Predicting biomass using satellite images: https://zindi.africa/competitions/africa-biomass-challenge
Clone the project from github.
git clone https://github.com/pmwaniki/biomass-prediction
cd biomass-predictios
Conda environment can be set up using the enviroment.yml file:
conda env create -f environment.yml
conda activate satellite
Edit the settings.py file to specify the directories where the data (data_dir), results (result_dir), and logs (log_dir) will be stored.
Download the train, validation and test datasets and place them in the path defined by setting.py's data_dir. Run python preprocessing.py to preprocess the data. The train, validation and test datasets are combined to form a single dataset and saved into hdf5 file train_combined.h5. A csv containing the longitude, latitude, biomass, and mean cloud cover for each image is created (Train.csv). In addition, K-Mean clustering is used to create 5 cluster using longitude and latitude. The clusters are used in model training to define the folds in K-fold clustering. This ensures that the training and validation dataset do not overlap geographically.

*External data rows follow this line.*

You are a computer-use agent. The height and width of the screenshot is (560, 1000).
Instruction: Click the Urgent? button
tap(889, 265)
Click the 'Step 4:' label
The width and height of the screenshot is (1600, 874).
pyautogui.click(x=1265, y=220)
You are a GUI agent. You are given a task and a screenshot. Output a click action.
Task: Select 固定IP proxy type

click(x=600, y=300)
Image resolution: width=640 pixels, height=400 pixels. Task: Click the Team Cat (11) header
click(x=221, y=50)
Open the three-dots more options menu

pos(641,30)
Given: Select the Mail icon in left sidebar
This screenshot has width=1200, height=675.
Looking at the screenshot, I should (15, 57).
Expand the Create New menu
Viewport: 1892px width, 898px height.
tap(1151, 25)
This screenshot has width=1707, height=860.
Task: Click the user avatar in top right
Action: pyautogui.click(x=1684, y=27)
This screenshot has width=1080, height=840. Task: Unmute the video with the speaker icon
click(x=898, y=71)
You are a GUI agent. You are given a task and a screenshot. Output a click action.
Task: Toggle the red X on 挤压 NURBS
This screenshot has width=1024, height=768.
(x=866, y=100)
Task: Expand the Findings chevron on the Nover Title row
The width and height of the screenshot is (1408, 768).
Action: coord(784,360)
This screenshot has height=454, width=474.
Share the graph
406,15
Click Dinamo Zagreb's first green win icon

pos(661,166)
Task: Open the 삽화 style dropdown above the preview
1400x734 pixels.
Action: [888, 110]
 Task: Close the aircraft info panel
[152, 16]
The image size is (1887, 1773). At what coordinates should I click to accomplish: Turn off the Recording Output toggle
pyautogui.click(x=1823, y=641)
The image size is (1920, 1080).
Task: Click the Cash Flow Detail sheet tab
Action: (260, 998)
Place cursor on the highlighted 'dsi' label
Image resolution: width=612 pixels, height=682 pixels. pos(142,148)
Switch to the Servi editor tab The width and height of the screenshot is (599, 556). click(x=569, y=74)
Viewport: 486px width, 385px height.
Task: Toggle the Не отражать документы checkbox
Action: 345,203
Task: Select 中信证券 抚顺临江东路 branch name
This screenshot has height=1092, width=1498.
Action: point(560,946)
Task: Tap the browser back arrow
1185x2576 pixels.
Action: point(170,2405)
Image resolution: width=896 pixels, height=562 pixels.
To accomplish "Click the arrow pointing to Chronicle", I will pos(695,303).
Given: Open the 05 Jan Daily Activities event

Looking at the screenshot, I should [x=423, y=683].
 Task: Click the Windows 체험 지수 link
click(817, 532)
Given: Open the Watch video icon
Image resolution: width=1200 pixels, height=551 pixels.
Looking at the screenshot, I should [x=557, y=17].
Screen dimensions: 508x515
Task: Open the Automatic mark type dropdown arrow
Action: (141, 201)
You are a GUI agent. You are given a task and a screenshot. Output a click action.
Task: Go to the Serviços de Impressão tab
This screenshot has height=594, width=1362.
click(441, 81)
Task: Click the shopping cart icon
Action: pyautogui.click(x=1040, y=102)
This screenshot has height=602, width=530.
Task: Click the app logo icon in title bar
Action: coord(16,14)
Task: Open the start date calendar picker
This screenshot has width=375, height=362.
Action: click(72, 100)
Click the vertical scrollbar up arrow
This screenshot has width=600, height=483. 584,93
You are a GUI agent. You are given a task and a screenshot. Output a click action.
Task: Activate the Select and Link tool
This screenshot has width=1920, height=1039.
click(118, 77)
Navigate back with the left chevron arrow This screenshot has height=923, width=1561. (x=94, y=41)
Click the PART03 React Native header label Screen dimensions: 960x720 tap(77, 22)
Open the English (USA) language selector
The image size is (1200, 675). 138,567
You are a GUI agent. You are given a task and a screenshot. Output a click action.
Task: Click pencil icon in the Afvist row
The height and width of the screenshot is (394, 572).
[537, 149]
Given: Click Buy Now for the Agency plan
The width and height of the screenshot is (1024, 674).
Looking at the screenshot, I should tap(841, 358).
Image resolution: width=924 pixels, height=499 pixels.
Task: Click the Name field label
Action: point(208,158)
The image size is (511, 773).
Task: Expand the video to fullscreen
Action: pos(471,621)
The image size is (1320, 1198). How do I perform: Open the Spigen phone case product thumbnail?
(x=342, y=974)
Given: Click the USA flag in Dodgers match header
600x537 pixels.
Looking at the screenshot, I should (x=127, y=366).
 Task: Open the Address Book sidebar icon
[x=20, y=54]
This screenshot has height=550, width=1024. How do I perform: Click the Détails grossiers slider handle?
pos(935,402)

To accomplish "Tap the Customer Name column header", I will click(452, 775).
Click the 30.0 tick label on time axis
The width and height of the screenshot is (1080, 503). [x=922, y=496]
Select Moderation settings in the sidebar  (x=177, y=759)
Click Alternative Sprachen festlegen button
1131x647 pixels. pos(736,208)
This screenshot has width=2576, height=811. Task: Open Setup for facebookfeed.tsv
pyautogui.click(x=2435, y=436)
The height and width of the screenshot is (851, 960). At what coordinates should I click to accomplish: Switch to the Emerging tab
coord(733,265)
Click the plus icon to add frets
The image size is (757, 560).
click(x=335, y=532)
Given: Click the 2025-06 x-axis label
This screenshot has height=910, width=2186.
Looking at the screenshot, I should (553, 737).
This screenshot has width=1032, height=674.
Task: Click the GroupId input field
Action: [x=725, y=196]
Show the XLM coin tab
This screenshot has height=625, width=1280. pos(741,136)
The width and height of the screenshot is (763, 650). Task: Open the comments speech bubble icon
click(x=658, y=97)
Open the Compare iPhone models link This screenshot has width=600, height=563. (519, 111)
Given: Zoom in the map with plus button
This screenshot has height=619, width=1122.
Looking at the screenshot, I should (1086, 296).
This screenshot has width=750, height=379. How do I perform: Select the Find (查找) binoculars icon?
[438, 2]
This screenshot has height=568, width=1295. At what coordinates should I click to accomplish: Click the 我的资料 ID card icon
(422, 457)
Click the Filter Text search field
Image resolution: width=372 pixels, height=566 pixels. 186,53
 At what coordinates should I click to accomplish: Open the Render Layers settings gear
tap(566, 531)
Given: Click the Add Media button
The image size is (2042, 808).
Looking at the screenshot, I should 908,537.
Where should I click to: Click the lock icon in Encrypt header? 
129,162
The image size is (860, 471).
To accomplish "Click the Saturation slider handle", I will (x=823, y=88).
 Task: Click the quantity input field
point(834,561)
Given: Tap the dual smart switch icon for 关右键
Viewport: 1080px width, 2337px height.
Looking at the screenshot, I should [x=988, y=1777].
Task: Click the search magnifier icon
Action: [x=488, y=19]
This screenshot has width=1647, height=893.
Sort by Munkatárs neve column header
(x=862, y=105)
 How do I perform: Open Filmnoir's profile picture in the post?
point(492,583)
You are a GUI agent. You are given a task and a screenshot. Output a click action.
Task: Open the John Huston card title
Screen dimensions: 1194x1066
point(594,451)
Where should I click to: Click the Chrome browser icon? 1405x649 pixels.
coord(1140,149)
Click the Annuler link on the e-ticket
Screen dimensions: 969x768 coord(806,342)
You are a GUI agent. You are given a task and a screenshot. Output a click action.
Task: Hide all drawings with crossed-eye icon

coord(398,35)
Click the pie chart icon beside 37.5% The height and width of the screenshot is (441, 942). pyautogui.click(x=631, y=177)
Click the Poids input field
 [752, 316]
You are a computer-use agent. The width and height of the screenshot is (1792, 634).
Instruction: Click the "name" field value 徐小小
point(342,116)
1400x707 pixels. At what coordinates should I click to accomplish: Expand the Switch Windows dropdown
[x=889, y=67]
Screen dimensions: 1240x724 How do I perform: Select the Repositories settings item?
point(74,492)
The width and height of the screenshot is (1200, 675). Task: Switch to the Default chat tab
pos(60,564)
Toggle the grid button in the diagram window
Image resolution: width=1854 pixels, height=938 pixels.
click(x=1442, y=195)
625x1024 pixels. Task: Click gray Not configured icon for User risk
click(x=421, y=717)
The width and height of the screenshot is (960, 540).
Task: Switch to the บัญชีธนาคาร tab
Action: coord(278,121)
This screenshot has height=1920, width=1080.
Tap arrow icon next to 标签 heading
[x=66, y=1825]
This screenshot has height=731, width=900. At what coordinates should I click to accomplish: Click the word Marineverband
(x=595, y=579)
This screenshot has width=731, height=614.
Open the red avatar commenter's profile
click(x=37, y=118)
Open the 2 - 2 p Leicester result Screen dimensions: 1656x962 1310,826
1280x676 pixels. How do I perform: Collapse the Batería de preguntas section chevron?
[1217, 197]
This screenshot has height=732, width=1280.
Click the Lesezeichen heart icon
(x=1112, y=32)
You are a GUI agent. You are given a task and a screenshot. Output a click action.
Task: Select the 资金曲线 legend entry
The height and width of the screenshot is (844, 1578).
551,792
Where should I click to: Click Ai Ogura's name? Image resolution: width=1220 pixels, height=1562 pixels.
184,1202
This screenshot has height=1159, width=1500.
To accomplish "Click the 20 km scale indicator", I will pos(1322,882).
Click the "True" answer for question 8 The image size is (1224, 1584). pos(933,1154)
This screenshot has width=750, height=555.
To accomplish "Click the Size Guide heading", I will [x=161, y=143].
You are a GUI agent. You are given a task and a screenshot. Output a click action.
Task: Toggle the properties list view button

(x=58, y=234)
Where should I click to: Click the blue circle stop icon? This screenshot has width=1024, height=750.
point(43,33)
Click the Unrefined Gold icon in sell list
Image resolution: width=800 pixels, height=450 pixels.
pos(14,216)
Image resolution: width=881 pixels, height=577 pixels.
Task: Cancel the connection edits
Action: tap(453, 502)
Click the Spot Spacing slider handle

The mean and variance of each band was computed and saved in band_statistics.joblib to be used to scale the images during model training.
python preprocessing.py
The Solution can be found in regression_sgd.py. The process of hyper-parameter tuning was repeated 5 times (once for each cluster) and predictions were aggregated using unweighted mean. There was suspicion that the model predictions were poorly calibrated given that the values of biomass in the training and submission datasets were obtained using different methods (GEDI vs GIZ). Therefore, in an effort to improve calibration, a constant value was added to the submission predictions. A value of 65 provided the best score on the public leaderboard.
ray start --head
python regression_sgd.py
A convolutional neural network (CNN) was used. The layers of the model wer as follows:
- Group normalization
- Dropout (2D)
- Initial convolution layer
- One or more residual blocks
- Final convolution (number of output channels equal number of outputs)
- Average pooling (compute mean for each channel)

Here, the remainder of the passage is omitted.